| What to produce |
Word for word, repeat the data that follows. Do not include the pictures.

| Data supplied |
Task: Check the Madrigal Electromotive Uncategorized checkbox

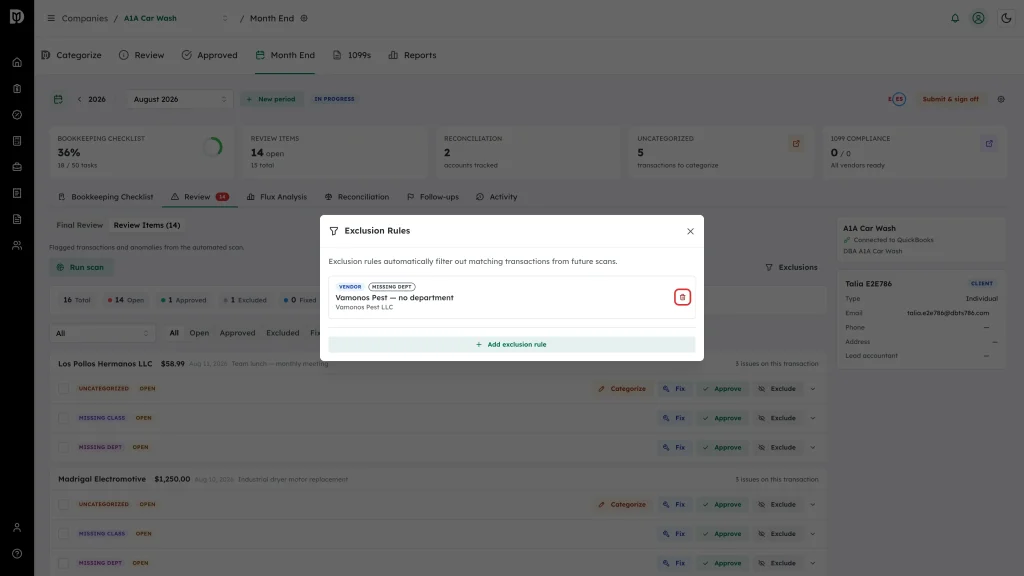Action: coord(63,504)
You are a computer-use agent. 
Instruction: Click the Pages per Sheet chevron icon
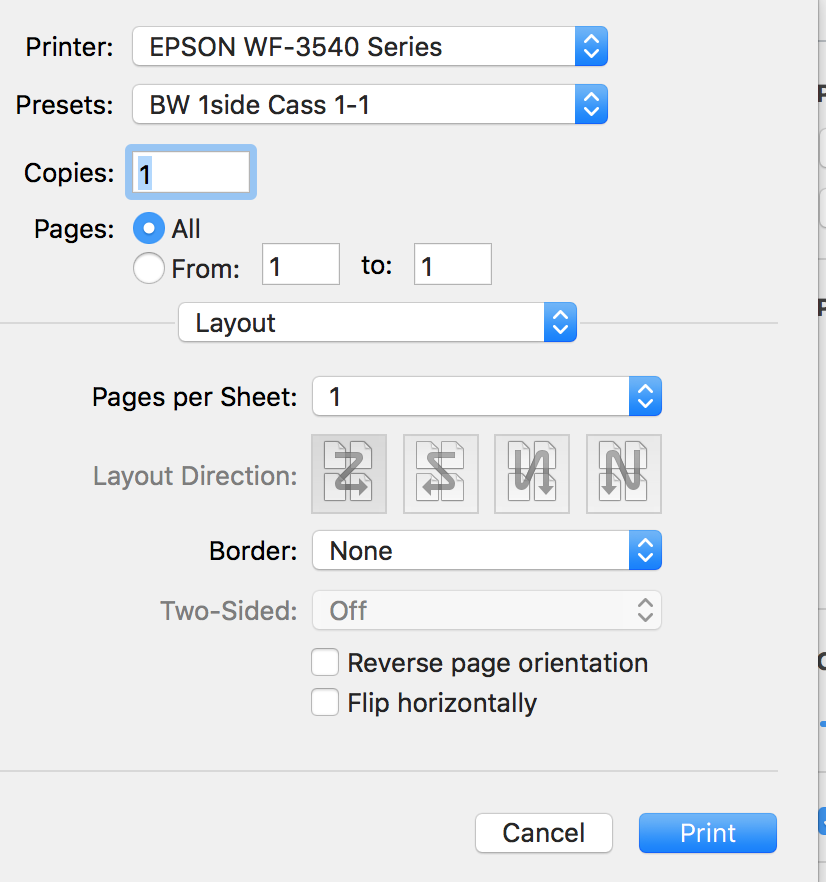tap(646, 396)
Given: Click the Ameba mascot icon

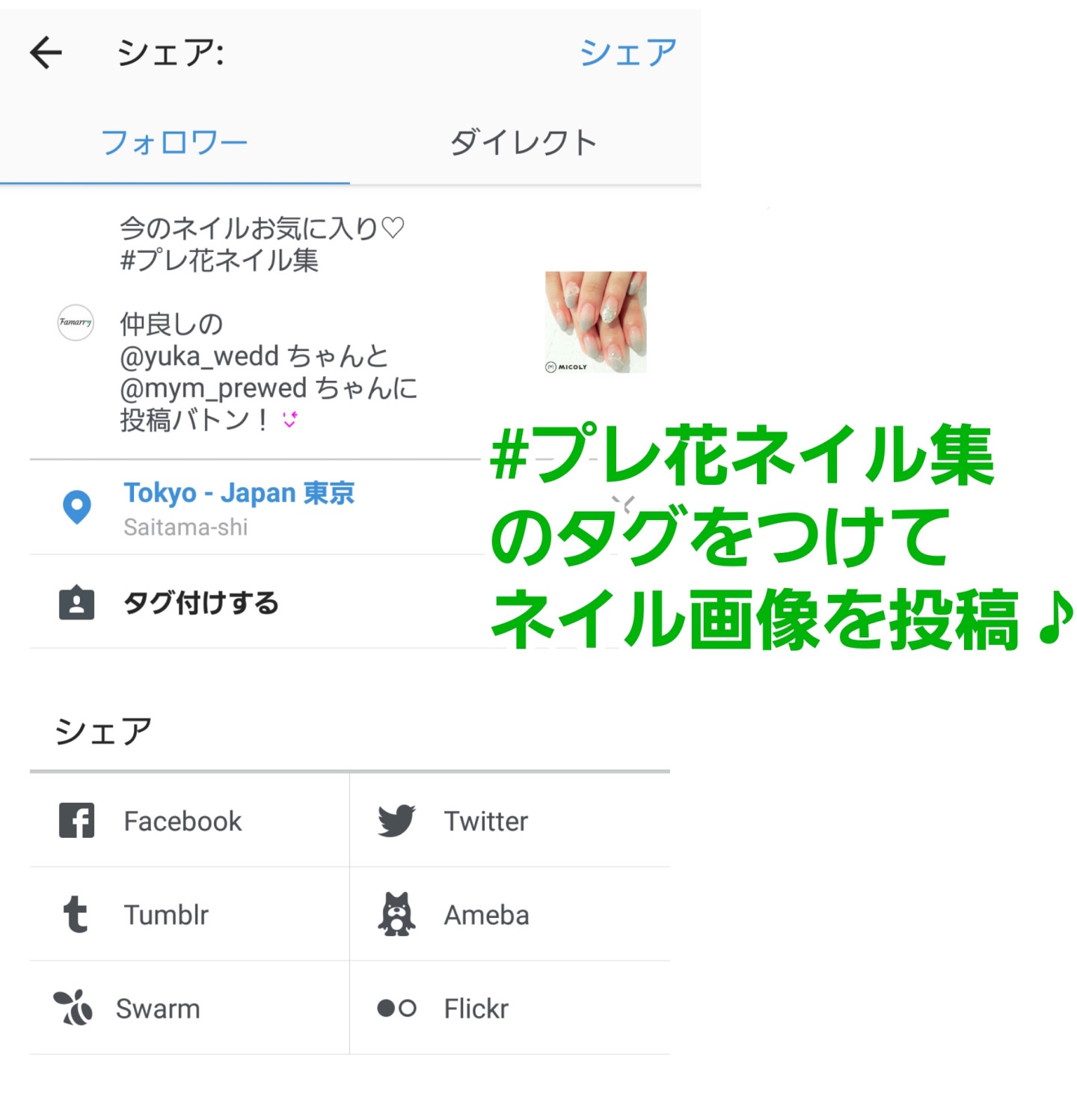Looking at the screenshot, I should point(396,914).
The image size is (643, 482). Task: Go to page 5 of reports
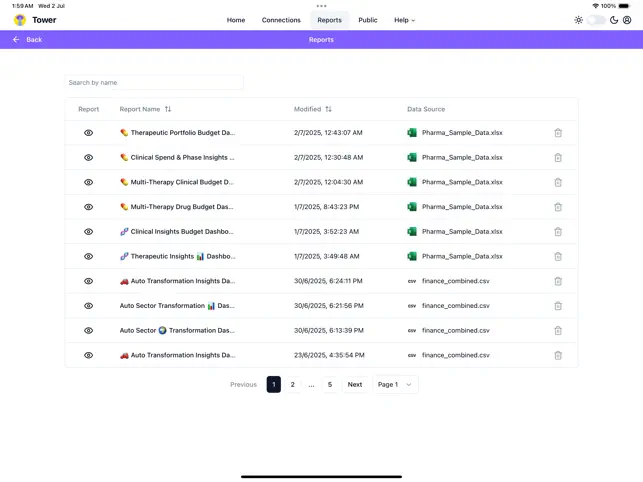click(330, 384)
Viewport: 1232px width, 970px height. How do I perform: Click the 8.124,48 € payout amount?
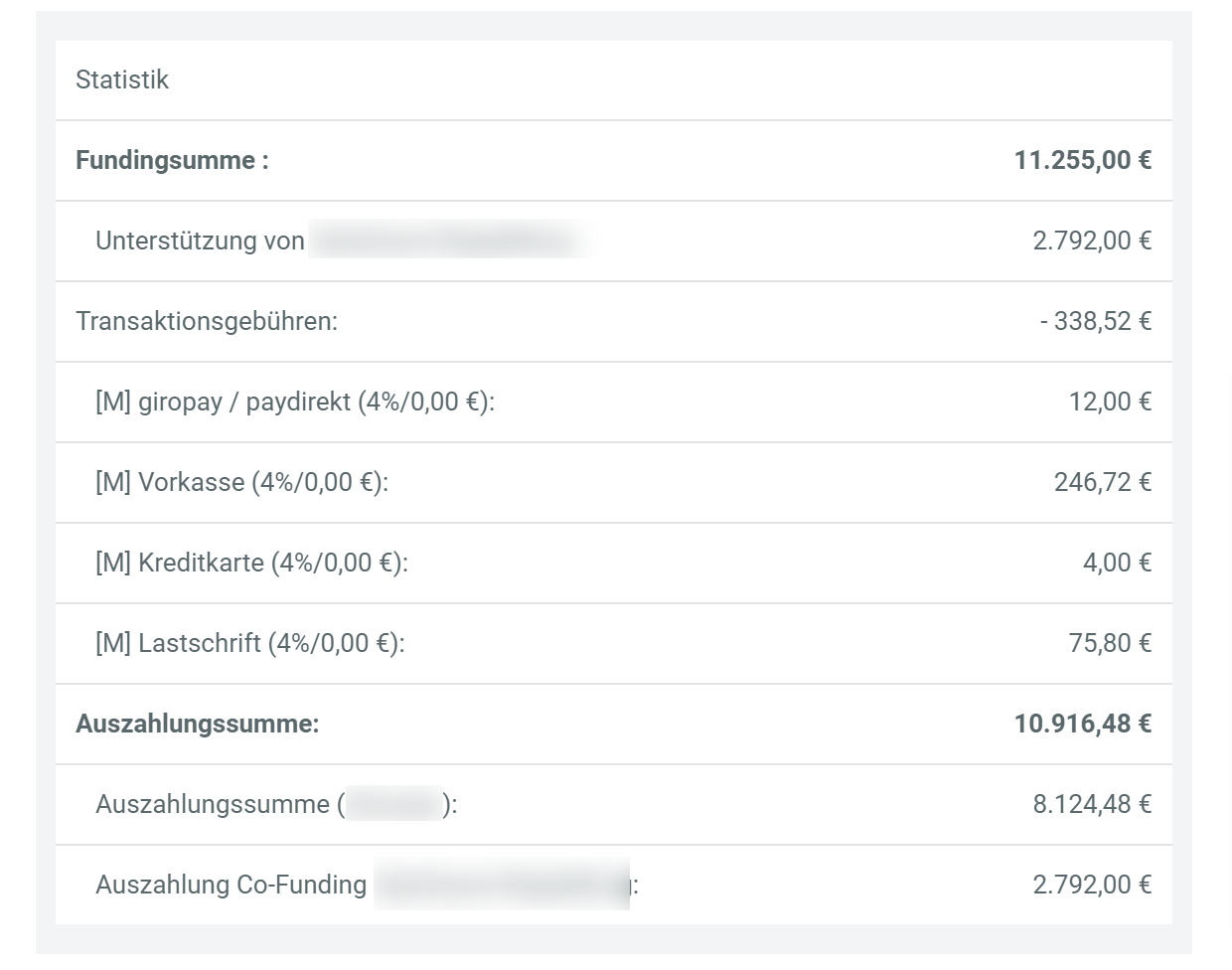(x=1091, y=804)
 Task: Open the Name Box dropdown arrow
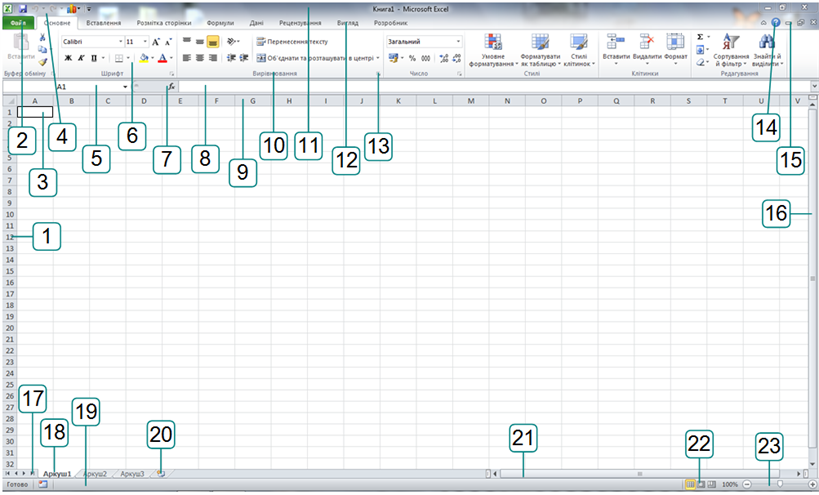tap(126, 87)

| Reply |
Task: Check the Madrigal Electromotive Uncategorized checkbox

Action: coord(63,504)
You are a computer-use agent. 
Instruction: Click the Pages per Sheet chevron icon
tap(646, 396)
Given: Click the Ameba mascot icon

Looking at the screenshot, I should point(396,914).
The image size is (643, 482). Task: Go to page 5 of reports
click(330, 384)
Viewport: 1232px width, 970px height. How do I perform: Click the 8.124,48 € payout amount?
(x=1091, y=804)
 Task: Open the Name Box dropdown arrow
tap(126, 87)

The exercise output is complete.